*** DATA EXCERPTS ***
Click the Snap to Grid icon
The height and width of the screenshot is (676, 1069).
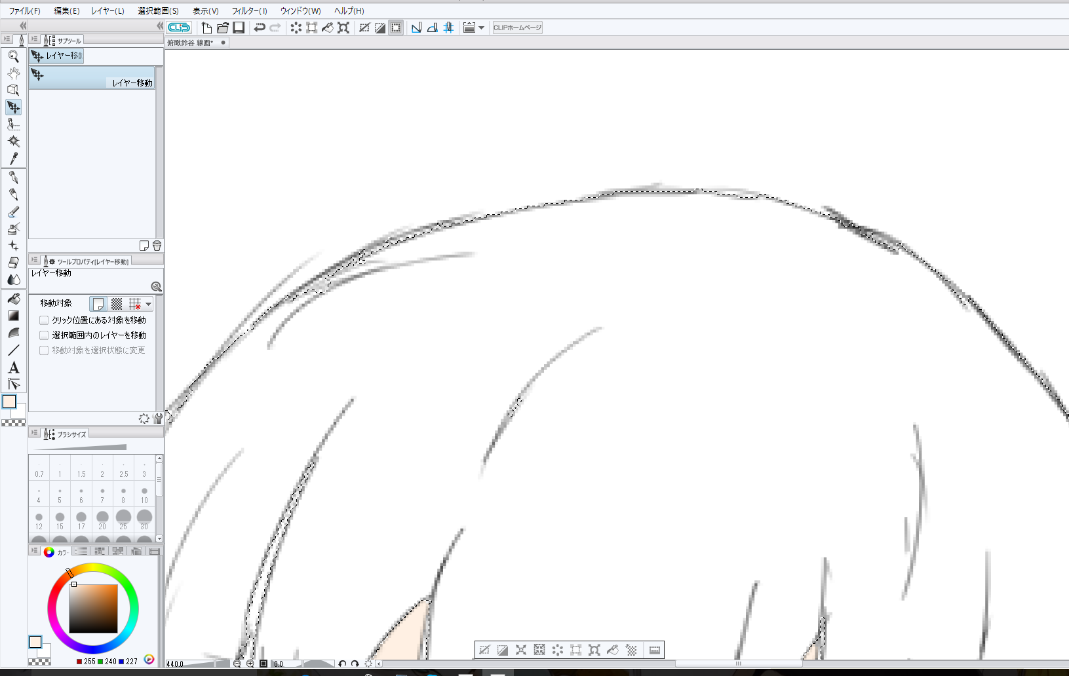click(x=448, y=28)
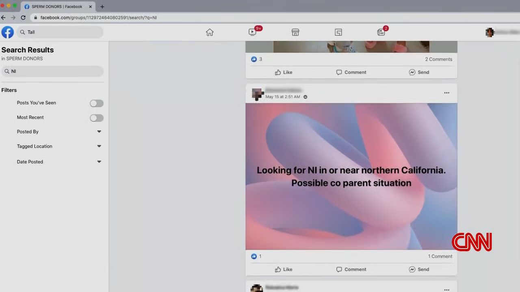This screenshot has width=520, height=292.
Task: Navigate back with browser back arrow
Action: pos(4,18)
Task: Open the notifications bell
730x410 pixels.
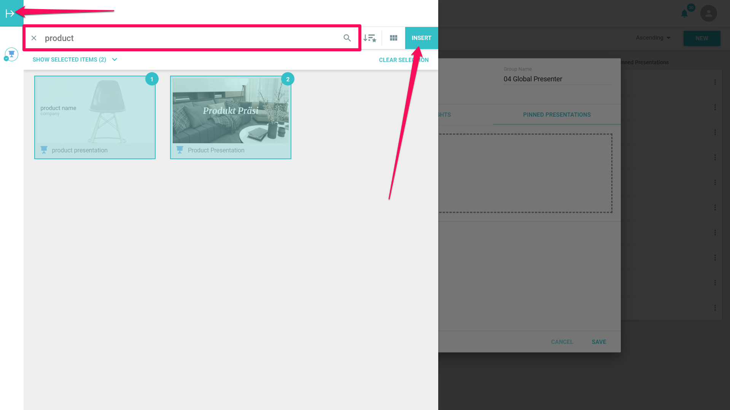Action: (684, 14)
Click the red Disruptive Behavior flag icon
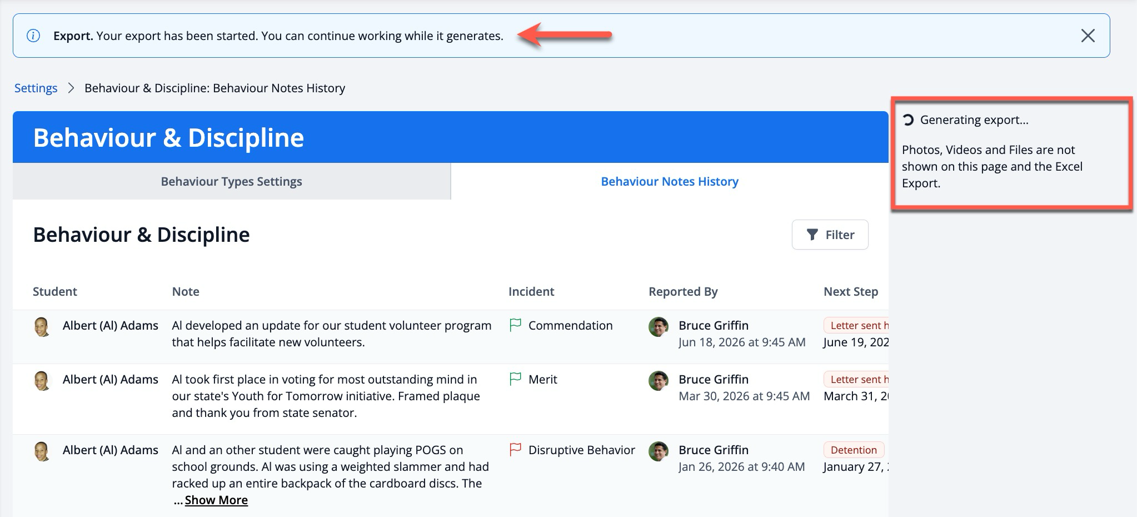The image size is (1137, 517). click(515, 450)
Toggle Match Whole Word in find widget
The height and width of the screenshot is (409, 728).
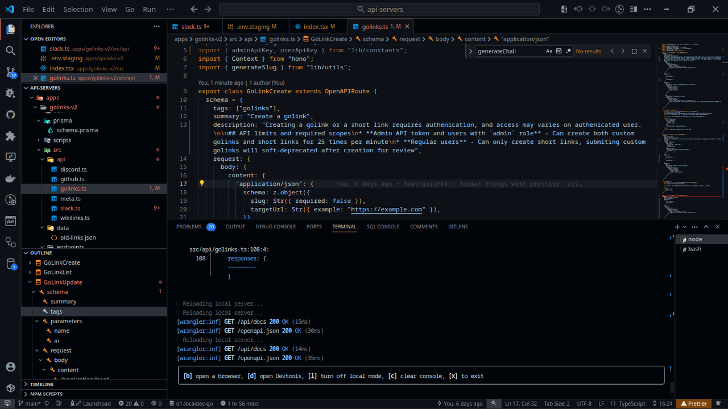(559, 51)
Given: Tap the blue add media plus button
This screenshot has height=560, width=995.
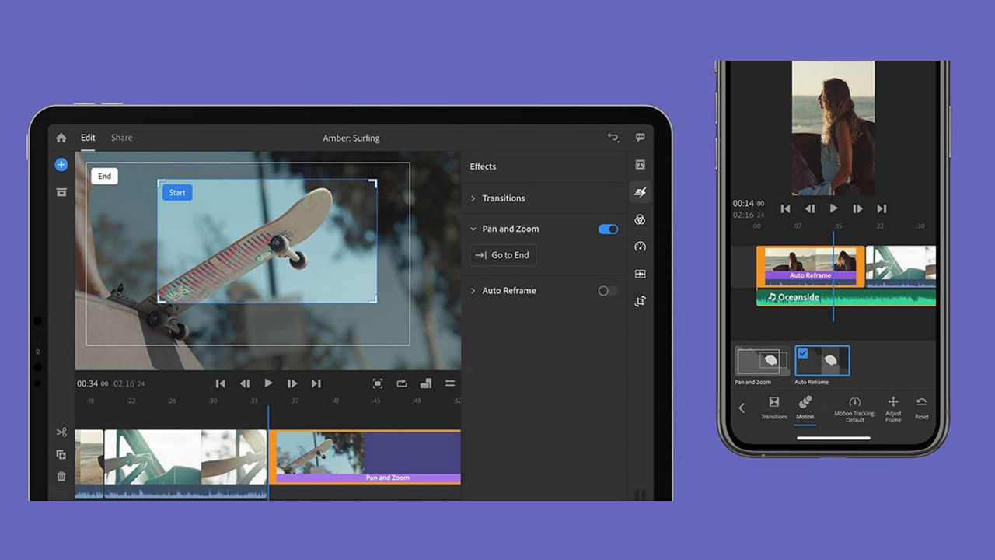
*** End of DATA EXCERPTS ***
The required output is an exact copy of the lines from the one with "The height and width of the screenshot is (409, 728)." through the final line of the data above, with pictures removed.

» PROBLEM SOLUTION:
The height and width of the screenshot is (409, 728).
(559, 51)
Given: Tap the blue add media plus button
This screenshot has height=560, width=995.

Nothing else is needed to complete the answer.